● Your goal
Please copy out the lines in the entries that contain "agent".

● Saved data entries
*** Block opens ***
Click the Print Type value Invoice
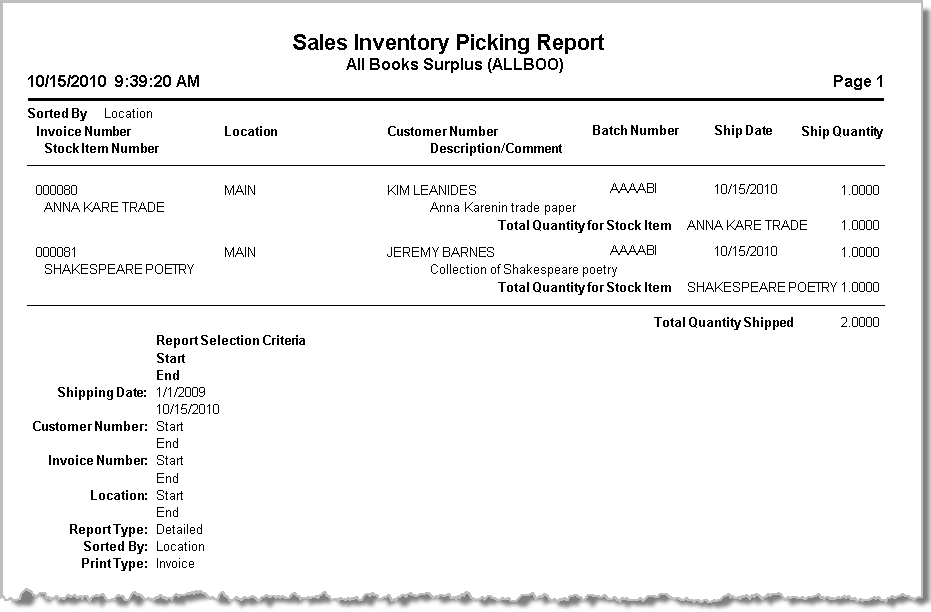The height and width of the screenshot is (612, 931). 175,563
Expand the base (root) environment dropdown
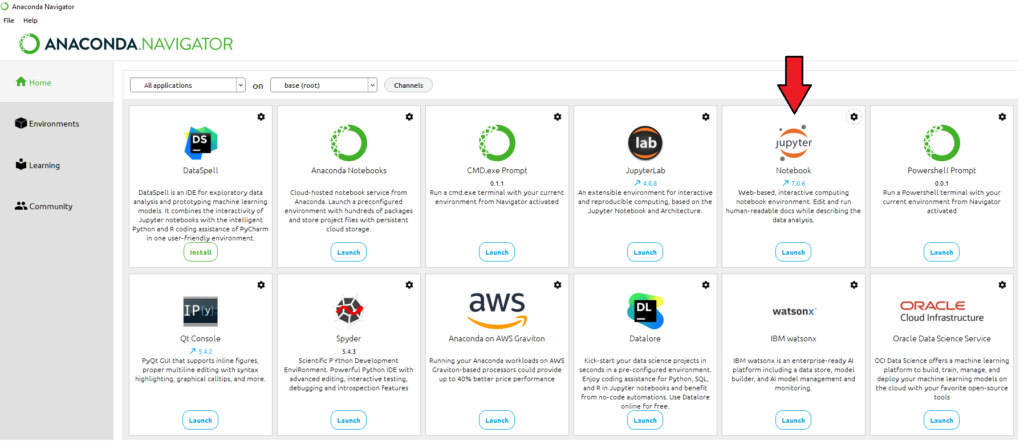Screen dimensions: 1024x445 click(324, 86)
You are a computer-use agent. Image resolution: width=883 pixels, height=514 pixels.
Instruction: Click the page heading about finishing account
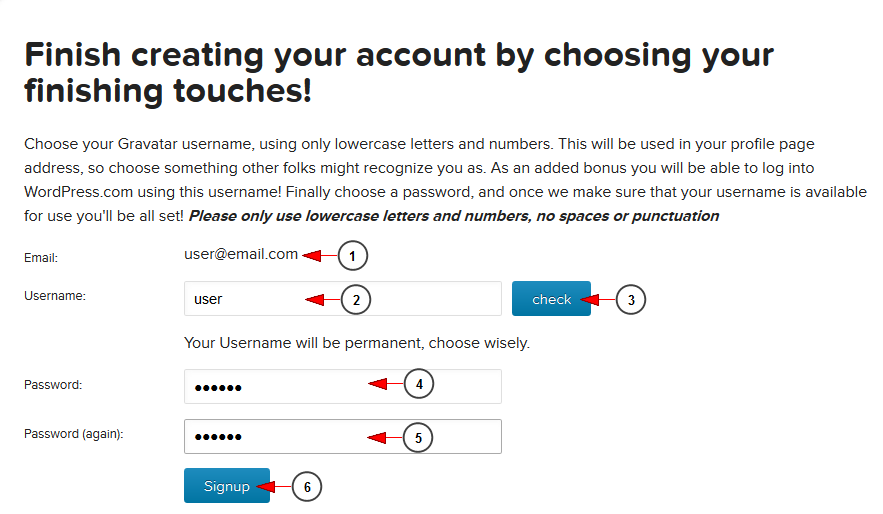tap(399, 73)
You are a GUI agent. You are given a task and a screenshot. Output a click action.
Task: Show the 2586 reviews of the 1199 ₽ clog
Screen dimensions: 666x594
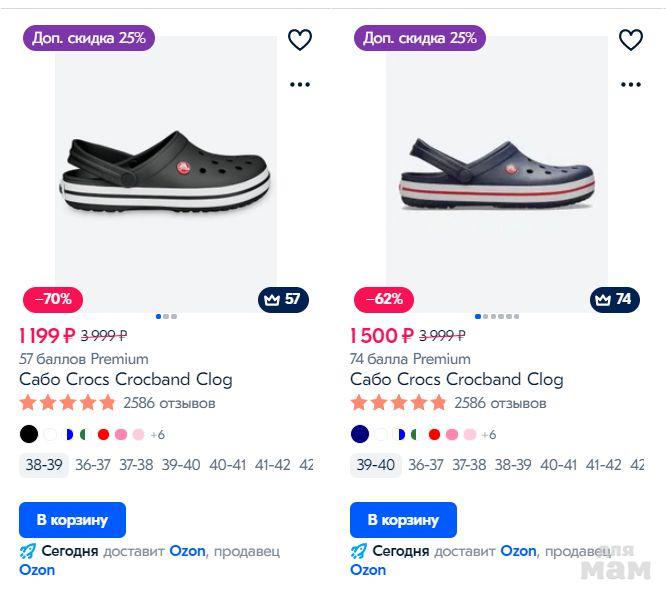click(x=169, y=404)
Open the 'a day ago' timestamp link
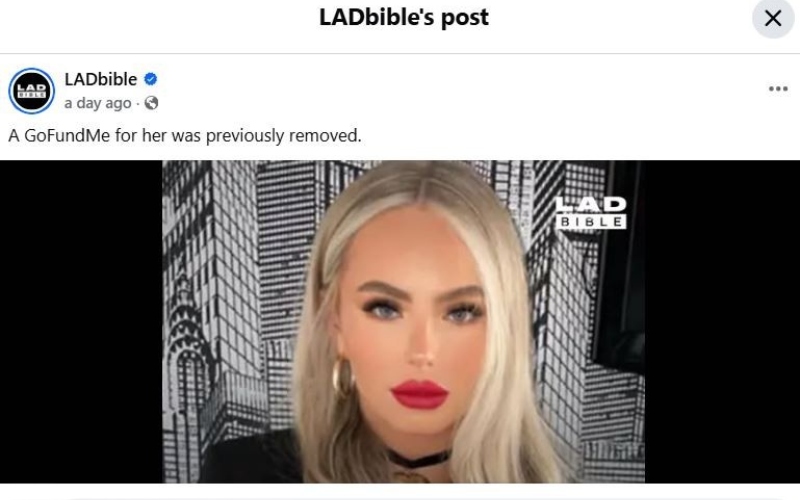Viewport: 800px width, 500px height. [98, 103]
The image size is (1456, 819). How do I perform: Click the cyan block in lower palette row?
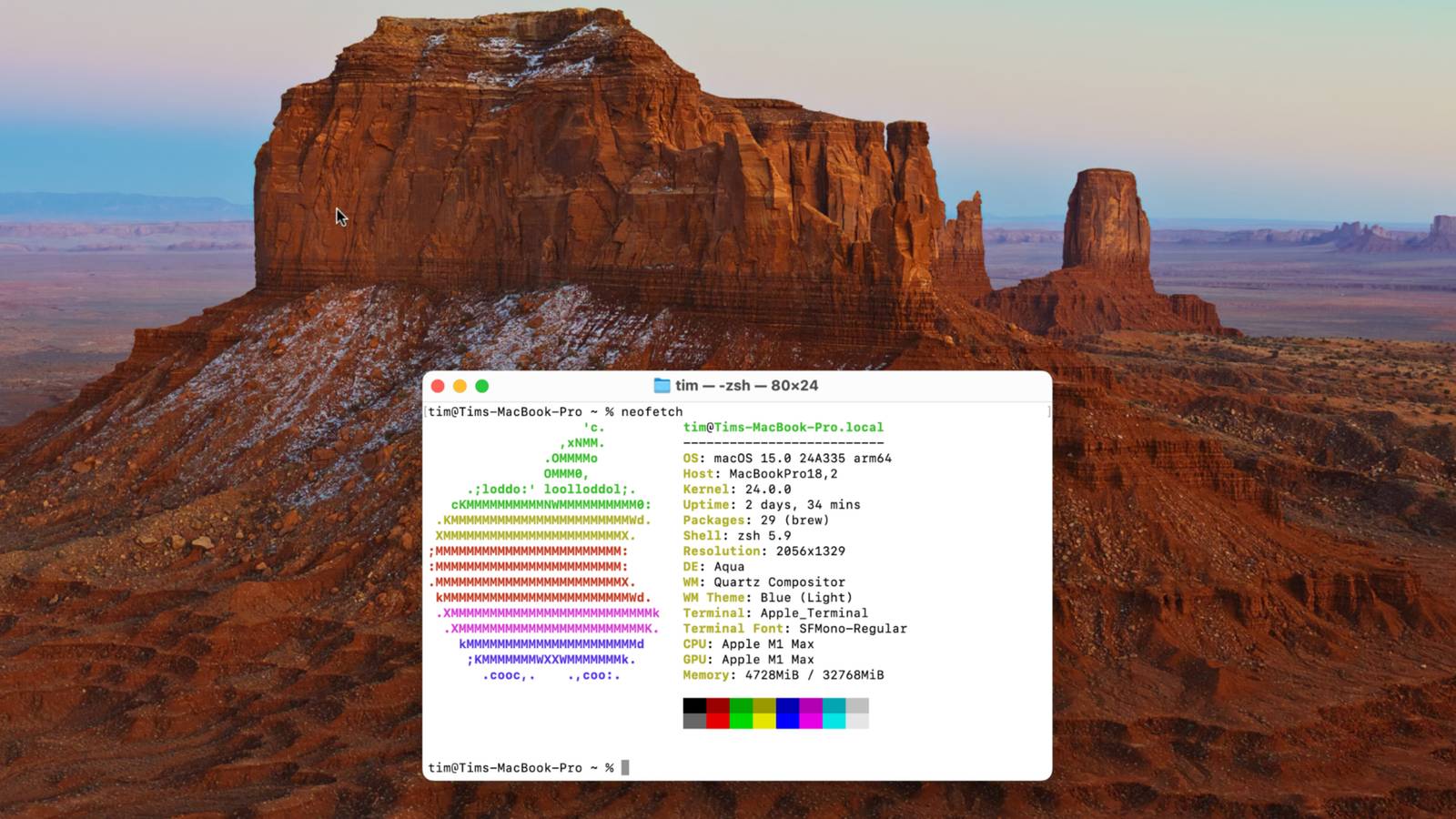pos(834,721)
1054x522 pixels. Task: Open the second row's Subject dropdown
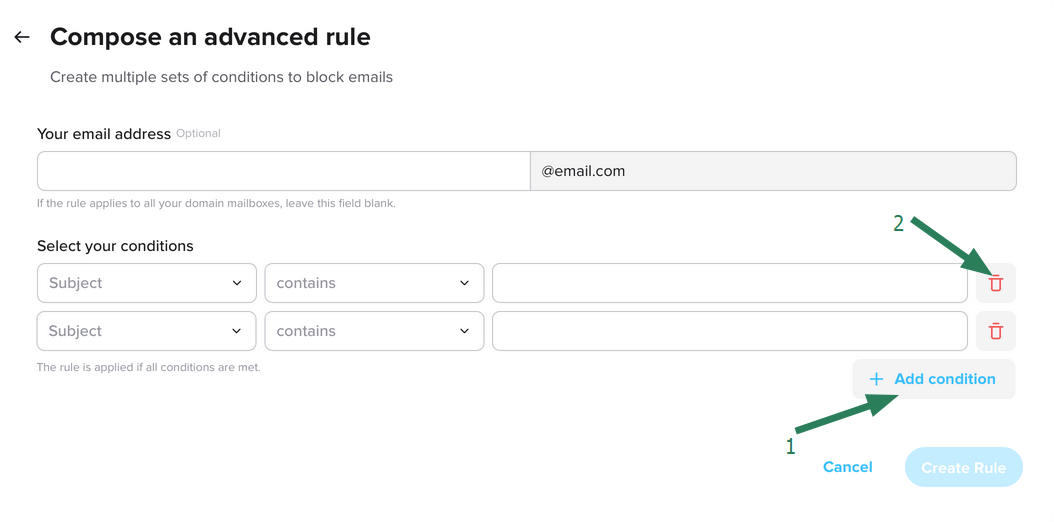(147, 331)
*** Block closes ***
● Exercise response
You are a computer-use agent. Image resolution: width=883 pixels, height=514 pixels.
You are a GUI agent. You are given a task and a screenshot. Output a click action.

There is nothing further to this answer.